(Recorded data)

◇ ◇ ◇

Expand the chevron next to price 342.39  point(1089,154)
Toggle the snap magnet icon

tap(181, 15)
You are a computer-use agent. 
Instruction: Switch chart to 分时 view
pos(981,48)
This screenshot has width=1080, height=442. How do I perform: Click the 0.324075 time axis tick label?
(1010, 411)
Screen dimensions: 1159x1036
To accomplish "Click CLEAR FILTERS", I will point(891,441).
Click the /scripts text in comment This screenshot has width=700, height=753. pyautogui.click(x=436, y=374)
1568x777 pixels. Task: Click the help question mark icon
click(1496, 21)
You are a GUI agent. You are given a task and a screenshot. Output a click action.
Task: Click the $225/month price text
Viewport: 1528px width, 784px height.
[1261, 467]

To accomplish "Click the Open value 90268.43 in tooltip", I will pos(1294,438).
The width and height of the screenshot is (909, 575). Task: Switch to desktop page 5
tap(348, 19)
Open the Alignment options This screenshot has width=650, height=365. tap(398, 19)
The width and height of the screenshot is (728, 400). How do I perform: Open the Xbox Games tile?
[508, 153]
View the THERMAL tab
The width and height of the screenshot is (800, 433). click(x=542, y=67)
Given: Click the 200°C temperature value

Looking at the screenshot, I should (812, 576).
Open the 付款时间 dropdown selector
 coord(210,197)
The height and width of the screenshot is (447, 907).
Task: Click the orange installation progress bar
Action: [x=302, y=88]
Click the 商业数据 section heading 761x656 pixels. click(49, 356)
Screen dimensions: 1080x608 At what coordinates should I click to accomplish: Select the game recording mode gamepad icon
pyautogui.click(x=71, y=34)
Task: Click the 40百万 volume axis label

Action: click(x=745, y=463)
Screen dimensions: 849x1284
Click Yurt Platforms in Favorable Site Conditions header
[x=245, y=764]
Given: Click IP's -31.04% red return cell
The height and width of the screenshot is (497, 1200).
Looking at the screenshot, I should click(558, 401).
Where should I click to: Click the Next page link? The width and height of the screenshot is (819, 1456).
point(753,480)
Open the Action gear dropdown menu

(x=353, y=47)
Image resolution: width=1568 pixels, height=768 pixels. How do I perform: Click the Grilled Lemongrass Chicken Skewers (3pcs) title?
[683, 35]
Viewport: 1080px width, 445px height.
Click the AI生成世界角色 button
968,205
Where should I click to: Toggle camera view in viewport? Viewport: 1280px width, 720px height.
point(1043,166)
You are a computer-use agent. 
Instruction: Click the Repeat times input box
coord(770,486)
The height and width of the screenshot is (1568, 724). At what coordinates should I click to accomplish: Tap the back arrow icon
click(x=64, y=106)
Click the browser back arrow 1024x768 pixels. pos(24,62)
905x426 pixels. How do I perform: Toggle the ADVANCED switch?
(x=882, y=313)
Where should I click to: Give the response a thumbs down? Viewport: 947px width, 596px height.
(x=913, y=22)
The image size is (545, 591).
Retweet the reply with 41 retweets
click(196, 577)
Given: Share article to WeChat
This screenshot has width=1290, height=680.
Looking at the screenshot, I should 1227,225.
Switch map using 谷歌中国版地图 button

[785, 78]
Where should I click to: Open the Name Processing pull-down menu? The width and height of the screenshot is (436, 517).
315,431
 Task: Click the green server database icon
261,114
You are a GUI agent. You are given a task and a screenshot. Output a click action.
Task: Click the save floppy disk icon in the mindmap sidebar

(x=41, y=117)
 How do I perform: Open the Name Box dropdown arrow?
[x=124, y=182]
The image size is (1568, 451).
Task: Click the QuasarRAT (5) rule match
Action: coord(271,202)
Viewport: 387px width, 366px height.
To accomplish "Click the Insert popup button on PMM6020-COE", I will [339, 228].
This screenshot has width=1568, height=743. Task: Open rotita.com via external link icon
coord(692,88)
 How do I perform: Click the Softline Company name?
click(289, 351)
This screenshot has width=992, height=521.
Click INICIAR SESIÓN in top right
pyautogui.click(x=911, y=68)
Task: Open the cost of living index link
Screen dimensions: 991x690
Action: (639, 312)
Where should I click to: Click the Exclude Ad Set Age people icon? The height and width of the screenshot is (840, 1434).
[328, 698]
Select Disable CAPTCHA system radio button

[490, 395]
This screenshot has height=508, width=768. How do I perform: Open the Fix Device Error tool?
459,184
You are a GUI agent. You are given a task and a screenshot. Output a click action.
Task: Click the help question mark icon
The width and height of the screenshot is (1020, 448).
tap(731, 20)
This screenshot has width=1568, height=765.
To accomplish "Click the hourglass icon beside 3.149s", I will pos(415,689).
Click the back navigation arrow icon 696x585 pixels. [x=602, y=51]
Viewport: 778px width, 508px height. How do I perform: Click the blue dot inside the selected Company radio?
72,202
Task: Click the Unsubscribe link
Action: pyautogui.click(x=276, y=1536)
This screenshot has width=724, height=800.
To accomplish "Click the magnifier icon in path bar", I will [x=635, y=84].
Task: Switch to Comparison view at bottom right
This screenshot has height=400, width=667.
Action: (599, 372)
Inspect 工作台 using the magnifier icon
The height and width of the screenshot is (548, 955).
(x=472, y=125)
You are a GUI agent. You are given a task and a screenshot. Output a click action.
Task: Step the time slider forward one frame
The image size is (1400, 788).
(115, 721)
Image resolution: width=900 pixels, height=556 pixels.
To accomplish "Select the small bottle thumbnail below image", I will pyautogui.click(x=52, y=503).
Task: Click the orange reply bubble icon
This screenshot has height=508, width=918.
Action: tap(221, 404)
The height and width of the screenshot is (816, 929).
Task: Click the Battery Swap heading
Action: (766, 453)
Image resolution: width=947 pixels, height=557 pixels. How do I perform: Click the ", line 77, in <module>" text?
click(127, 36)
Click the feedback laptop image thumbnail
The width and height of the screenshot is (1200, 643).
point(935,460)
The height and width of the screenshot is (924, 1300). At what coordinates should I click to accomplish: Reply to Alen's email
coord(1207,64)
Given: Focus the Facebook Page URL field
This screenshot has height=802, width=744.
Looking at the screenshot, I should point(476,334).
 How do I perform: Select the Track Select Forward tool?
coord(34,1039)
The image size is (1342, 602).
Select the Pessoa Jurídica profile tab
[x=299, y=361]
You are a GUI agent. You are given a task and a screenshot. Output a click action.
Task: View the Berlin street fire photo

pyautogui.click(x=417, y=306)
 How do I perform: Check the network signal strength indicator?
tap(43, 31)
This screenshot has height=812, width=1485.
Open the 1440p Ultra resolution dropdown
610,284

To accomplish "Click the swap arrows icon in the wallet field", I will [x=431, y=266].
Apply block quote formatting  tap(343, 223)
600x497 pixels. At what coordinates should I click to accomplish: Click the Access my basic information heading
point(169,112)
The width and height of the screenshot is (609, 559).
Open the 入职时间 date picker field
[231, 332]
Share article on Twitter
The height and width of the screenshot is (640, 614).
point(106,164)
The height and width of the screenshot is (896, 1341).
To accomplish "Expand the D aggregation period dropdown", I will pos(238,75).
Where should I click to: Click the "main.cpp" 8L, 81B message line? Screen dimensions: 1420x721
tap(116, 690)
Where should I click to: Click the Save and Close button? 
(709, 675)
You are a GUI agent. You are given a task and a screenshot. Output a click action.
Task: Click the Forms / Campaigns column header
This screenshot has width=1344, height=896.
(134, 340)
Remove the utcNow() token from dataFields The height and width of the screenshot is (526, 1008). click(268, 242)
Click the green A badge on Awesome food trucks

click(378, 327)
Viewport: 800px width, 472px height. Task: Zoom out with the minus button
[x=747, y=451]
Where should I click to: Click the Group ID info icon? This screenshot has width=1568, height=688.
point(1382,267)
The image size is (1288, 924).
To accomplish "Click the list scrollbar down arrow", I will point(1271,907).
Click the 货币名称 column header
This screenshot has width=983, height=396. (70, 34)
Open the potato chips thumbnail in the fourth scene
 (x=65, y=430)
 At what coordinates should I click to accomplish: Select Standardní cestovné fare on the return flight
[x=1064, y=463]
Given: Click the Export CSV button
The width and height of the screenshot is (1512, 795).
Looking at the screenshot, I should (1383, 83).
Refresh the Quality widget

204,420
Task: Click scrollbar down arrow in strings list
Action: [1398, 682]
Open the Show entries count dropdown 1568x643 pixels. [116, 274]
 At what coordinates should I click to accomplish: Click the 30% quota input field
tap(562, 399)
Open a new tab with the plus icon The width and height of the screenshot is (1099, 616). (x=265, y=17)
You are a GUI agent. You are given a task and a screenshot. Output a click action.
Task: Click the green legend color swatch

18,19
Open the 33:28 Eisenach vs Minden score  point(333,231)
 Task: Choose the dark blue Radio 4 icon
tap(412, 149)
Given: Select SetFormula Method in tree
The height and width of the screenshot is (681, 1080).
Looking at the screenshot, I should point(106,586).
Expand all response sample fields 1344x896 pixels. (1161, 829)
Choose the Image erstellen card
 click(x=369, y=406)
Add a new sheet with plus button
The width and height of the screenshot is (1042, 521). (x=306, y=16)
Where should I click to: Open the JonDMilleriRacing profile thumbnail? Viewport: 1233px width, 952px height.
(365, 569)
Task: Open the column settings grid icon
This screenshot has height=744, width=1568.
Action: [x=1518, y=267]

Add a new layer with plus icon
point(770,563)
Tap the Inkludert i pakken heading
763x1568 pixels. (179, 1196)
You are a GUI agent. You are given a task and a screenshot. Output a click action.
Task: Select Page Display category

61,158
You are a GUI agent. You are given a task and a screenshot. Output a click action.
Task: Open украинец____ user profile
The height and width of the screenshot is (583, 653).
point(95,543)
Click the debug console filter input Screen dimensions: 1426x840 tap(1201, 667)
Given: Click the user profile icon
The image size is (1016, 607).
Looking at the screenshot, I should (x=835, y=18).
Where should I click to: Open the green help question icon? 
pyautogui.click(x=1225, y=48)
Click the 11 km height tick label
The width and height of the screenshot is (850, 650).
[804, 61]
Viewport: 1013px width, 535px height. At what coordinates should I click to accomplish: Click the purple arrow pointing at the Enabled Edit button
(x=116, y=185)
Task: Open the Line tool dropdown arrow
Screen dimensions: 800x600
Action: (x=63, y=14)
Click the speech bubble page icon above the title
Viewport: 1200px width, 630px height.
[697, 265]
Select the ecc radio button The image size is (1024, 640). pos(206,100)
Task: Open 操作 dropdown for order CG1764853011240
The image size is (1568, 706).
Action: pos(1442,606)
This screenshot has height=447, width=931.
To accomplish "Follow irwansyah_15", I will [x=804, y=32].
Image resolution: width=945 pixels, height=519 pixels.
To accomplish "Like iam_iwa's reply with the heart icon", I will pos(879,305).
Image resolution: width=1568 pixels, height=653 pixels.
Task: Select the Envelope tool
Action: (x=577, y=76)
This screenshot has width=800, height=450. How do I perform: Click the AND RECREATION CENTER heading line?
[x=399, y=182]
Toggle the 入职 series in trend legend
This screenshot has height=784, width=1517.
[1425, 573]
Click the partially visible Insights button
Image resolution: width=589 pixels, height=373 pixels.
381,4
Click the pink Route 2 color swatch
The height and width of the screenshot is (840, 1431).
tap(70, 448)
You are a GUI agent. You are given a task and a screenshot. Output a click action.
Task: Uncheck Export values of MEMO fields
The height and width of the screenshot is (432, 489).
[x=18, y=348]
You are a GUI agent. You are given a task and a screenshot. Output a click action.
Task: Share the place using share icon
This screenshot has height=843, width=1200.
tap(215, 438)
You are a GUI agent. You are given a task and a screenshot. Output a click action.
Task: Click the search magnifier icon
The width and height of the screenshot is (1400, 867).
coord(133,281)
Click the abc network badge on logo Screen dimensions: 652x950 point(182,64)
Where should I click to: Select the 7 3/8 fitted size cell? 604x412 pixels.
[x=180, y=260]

◇ ◇ ◇

**ACTION ITEM:** Return the span of lines in the data above that opens at the line with "Where should I click to: Give" and closes at the line with "Click the back", exactly, ends included, nothing else.

**ANSWER TO THIS TASK:**
Where should I click to: Give the response a thumbs down? Viewport: 947px width, 596px height.
(x=913, y=22)
The image size is (545, 591).
Retweet the reply with 41 retweets
click(196, 577)
Given: Share article to WeChat
This screenshot has width=1290, height=680.
Looking at the screenshot, I should 1227,225.
Switch map using 谷歌中国版地图 button

[785, 78]
Where should I click to: Open the Name Processing pull-down menu? The width and height of the screenshot is (436, 517).
315,431
 Task: Click the green server database icon
261,114
You are a GUI agent. You are given a task and a screenshot. Output a click action.
Task: Click the save floppy disk icon in the mindmap sidebar

(x=41, y=117)
 How do I perform: Open the Name Box dropdown arrow?
[x=124, y=182]
The image size is (1568, 451).
Task: Click the QuasarRAT (5) rule match
Action: coord(271,202)
Viewport: 387px width, 366px height.
To accomplish "Click the Insert popup button on PMM6020-COE", I will [339, 228].
This screenshot has width=1568, height=743. Task: Open rotita.com via external link icon
coord(692,88)
 How do I perform: Click the Softline Company name?
click(289, 351)
This screenshot has width=992, height=521.
Click INICIAR SESIÓN in top right
pyautogui.click(x=911, y=68)
Task: Open the cost of living index link
Screen dimensions: 991x690
Action: (639, 312)
Where should I click to: Click the Exclude Ad Set Age people icon? The height and width of the screenshot is (840, 1434).
[328, 698]
Select Disable CAPTCHA system radio button

[490, 395]
This screenshot has height=508, width=768. How do I perform: Open the Fix Device Error tool?
459,184
You are a GUI agent. You are given a task and a screenshot. Output a click action.
Task: Click the help question mark icon
The width and height of the screenshot is (1020, 448).
tap(731, 20)
This screenshot has width=1568, height=765.
To accomplish "Click the hourglass icon beside 3.149s", I will pos(415,689).
Click the back navigation arrow icon 696x585 pixels. [x=602, y=51]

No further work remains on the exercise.